I have friend who has taken the plunge and become a new beekeeper. They started off with two packages. One at their house and one at a local farm. The one at the local farm is the one having trouble.
Here is the story as I got it.
The package was hived on May 10th. Single deep ritecell foundation with a hivetop feeder.
They checked for the queen being release the following Saturday and found that she had been released and was laying a solid pattern.
so far, so good.
On the following week they dropped a frame during inspection.
The following Saturday, May 31 I got a call that went something like this.
"We did our inspection and found a queen cell".
"What did you do with it?"
"I scraped it off"
"Where was it"
"In the top third of the frame"
"Oh, you probably didn't want to do that"

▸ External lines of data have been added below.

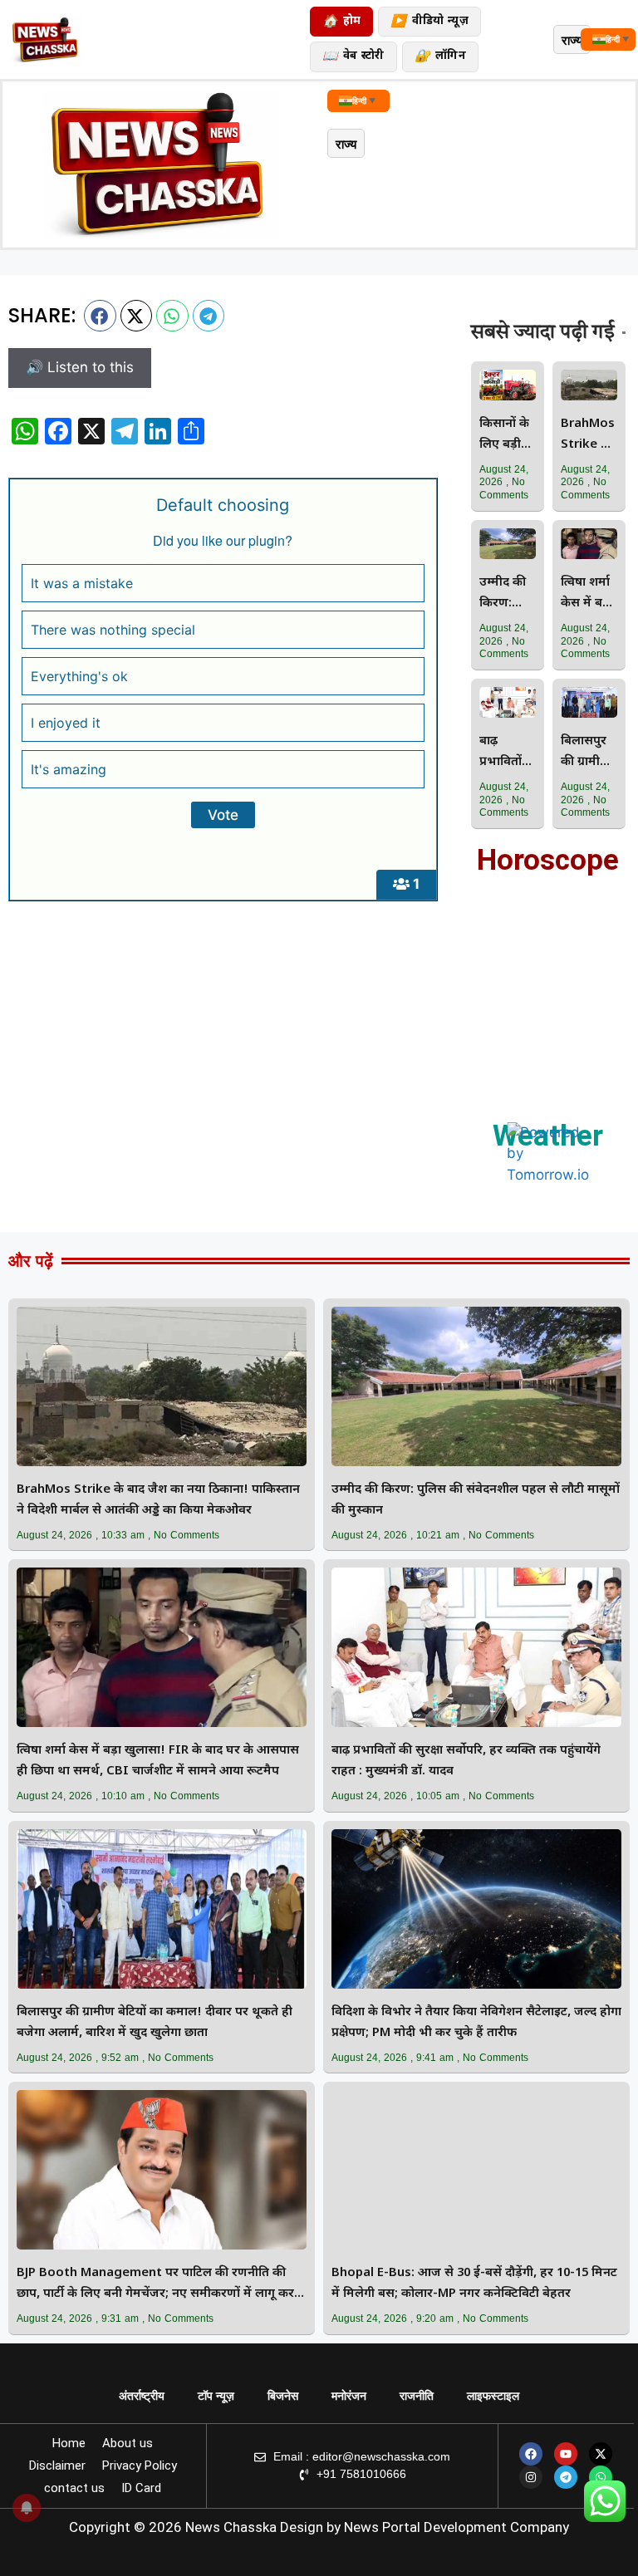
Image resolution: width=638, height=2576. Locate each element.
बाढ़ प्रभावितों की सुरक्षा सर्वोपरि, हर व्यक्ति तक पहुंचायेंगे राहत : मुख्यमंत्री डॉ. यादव (502, 753)
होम (341, 22)
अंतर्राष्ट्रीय (141, 2395)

It was around then that I heard of the frame dropping
We decided that I should swing by tonight to see if there was in fact still a queen or if they really messed up getting rid of the queen cell.
Well, I couldn't find any signs of the queen. But I did find about 8 queen cells.
The queen cells were all capped. So I gave them a choice to make
1. do nothing, let the queens emerge wait a month and see what happens
2. get rid of all of the queen cells and get a mated queen and be back up and running in a week.
3. Or a combination of the two. Create a nuc from a frame with a bunch of the queen cells and a frame of capped brood. I donated a frame of honey, and then two frames of foundation. Then they would need to get a mated queen for the hive. This would get them up and running and give them a plan B if the new queen fails.
Did I point them in the right direction?
Anything you would do different?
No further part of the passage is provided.